С Никифором мы ещё немного поговорили, потом пришла его жена, отругала за то, что засиделись и повела меня спать на второй этаж. Там выдала одеяло и оставила одного. На кровать я рухнул, как мешок. После двухдневной гонки, кислорода и пчел усталость ломила тело, и я уснул, как был, в одежде и с рюкзаком под боком.
Проснулся от настойчивого стука в дверь, когда полоска горизонта в окне едва заметно побледнела.
Андрей, донёсся встревоженный шепот Полины, вставай!
На ногах я оказался через секунду и открыл дверь. По встревоженному взгляду жены Никифора понял дело дрянь, а она протараторила негромко:
Служебники внизу. Никифор их убалтывает. Тебе надо бежать. Идем, покажу выход. Быстрей.
Цапнув с кровати рюкзак, я метнулся за женщиной. Та, несмотря на габариты, пронеслась по коридору, как перекати поле, и в самом углу открыла дверку. Она вывела на крохотный балкон, на котором сушится белье.
Внизу Никифорова дрезина, быстро сообщила женщина, с опаской косясь назад, он наказал тебе взять. Вот ключ, она с него заводится.
Полина протянула его, я сунул в карман и, перелезая через перила, поблагодарил. До песка чуть больше двух метров. Ерунда. Повиснув на нижней части балкона, я приготовился и спрыгнул в песок, перекувыркнувшись, как учили на самбо.
На дрезину я запрыгнул, как на верблюда, но, когда повернул ключ, она не завелась.
Швора, выругался я под нос и снова попробовал.
Безрезультатно. Глянул в небольшое пыльное окно, там Никифор что-то активно рассказывает группе служебников из пяти человек. Все в форме сафари-цвета, с арбалетами и с намордниками от песка. Судя по мрачным лицам, рассказ деда слушают внимательно, но кто знает, сколько ему удастся их отвлекать.

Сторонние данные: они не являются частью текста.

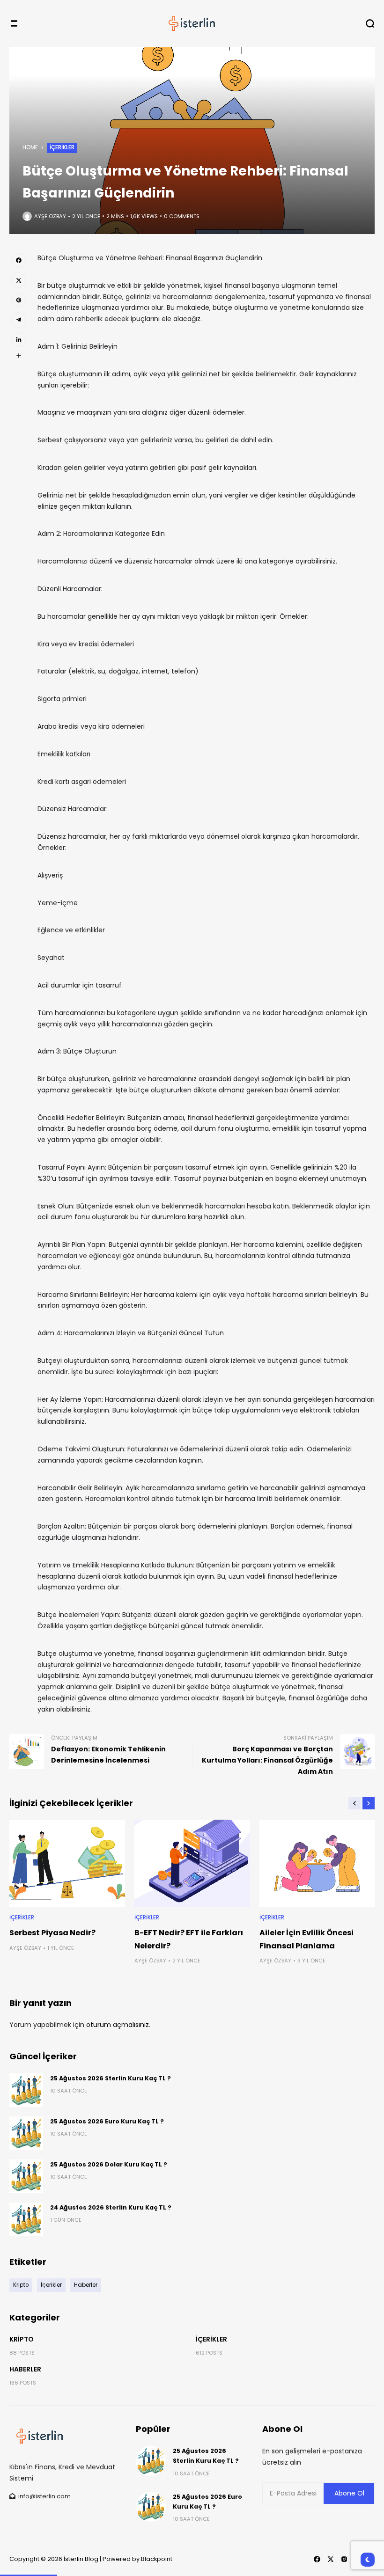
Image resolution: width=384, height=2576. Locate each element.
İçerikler (62, 147)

Я снова крутанул ключ, дрезина ответила упрямым молчанием. Когда собрался спрыгнуть и рвануть пешком, из-за угла выскользнула тень. Я рефлекторно крутанулся для удара ногой, и успел остановить ботинок у самого носа появившегося, потому что узнал детину.
Тихо ругнувшись, я шепотом спросил:
Ты чего тут?
Давай заведу, отозвался тот и жестом показал, чтобы я сдвинулся на заднее сидение.